SOLID araç setinden bir başka prensip. Alt türlerin üst türün yerine geçebilmesi gerektiğini belirtir. Yani bir üst sınıfla çalışan yöntem ve fonksiyonlar, alt sınıflarıyla da sorunsuz çalışabilmelidir.

LSP hem tek sorumluluk ilkesi hem de paylaşılan sorumluluk ilkesiyle ilişkilidir. Bir sınıf, bir alt sınıftan daha fazla işlevsellik sağlıyorsa, alt sınıf, bu ilkeyi ihlal ederek bazı işlevleri desteklemeyecektir.

Burada LSP ile çelişen bir kod parçası var.

Her Geliştiricinin Bilmesi Gereken 10 Nesne Yönelimli Programlama Prensibi

Area(Rectangle r) yöntemi bir Dikdörtgenin alanını hesaplar. Program, Square'i çalıştırdıktan sonra çökecek çünkü Square burada bir Dikdörtgen değil. LSP ilkesine göre, temel sınıflara referanslar kullanan işlevler, türetilmiş sınıfların nesnelerini ek talimatlar olmadan kullanabilmelidir.

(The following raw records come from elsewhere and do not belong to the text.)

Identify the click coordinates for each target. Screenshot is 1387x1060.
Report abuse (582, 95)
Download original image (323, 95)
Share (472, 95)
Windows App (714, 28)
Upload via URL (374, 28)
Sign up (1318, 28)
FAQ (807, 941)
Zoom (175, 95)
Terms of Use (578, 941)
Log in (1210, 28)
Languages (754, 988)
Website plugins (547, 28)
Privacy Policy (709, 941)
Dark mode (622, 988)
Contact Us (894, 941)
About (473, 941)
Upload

Bir alt türün spesifik bir tanımı olan bu prensip, Barbara Liskov tarafından 1987'de "Veri Soyutlaması ve Hiyerarşi" başlıklı bir konferansın açılış konuşmasında önerildi, dolayısıyla adı da buradan geliyor.

Arayüz Ayırma İlkesi (ISP)

Başka bir KATI prensip. Buna göre kullanılmayan bir arayüzün hayata geçirilmemesi gerekiyor. Bu prensibe uymak, işletim mantığında değişiklik yapıldığında sistemin esnek kalmasına ve yeniden düzenlemeye uygun kalmasına yardımcı olur.

Çoğu zaman bu durum, arayüz aynı anda birden fazla işlev içerdiğinde ve müşterinin bunlardan yalnızca birine ihtiyacı olduğunda ortaya çıkar.

Arayüz yazmak zor bir iş olduğundan, iş bittikten sonra hiçbir şeyi bozmadan değiştirmek zor olacaktır.

Java'daki ISP ilkesinin avantajı, önce tüm yöntemlerin uygulanmasının gerekmesi ve ancak o zaman sınıflar tarafından kullanılabilmesidir. Bu nedenle prensip, yöntem sayısını azaltmayı mümkün kılar.

Her Geliştiricinin Bilmesi Gereken 10 Nesne Yönelimli Programlama Prensibi

Arayüz için programlama, uygulama için değil

Burada her şey başlıktan açıkça anlaşılıyor. Bu prensibin uygulanması, arayüzün herhangi bir yeni uygulamasıyla çalışabilecek esnek kodun oluşturulmasına yol açar.

Değişkenler için arayüz tipini, dönüş tiplerini veya yöntem argüman tipini kullanmalısınız. Bir örnek, SubClass yerine SuperClass'ı kullanmaktır.

Şöyle ki:

Liste numaraları= getNumbers();

Ve hayır:

ArrayList numaraları = getNumbers();

Yukarıda tartışılanların pratik bir uygulamasıdır.

Her Geliştiricinin Bilmesi Gereken 10 Nesne Yönelimli Programlama Prensibi

Yetkilendirme ilkesi

Yaygın bir örnek, Java'daki equals() ve hashCode() yöntemleridir. İki nesneyi karşılaştırmak gerektiğinde, bu eylem istemci sınıfı yerine karşılık gelen sınıfa devredilir.

İlkenin avantajı, kodun kopyalanmaması ve davranışı değiştirmenin nispeten basit olmasıdır. Bu aynı zamanda etkinlik delegasyonu için de geçerlidir.

Her Geliştiricinin Bilmesi Gereken 10 Nesne Yönelimli Programlama Prensibi

Tüm bu ilkeler, yüksek uyum ve düşük bağlantı ile daha esnek, güzel ve güvenilir kod yazmanıza olanak tanır. Elbette teori iyidir, ancak bir geliştiricinin edindiği bilgiyi gerçekten kullanabilmesi için pratiğe ihtiyaç vardır. OOP ilkelerine hakim olduktan sonraki adımınız, yaygın yazılım geliştirme sorunlarını çözmeye yönelik tasarım modellerini öğrenmek olabilir.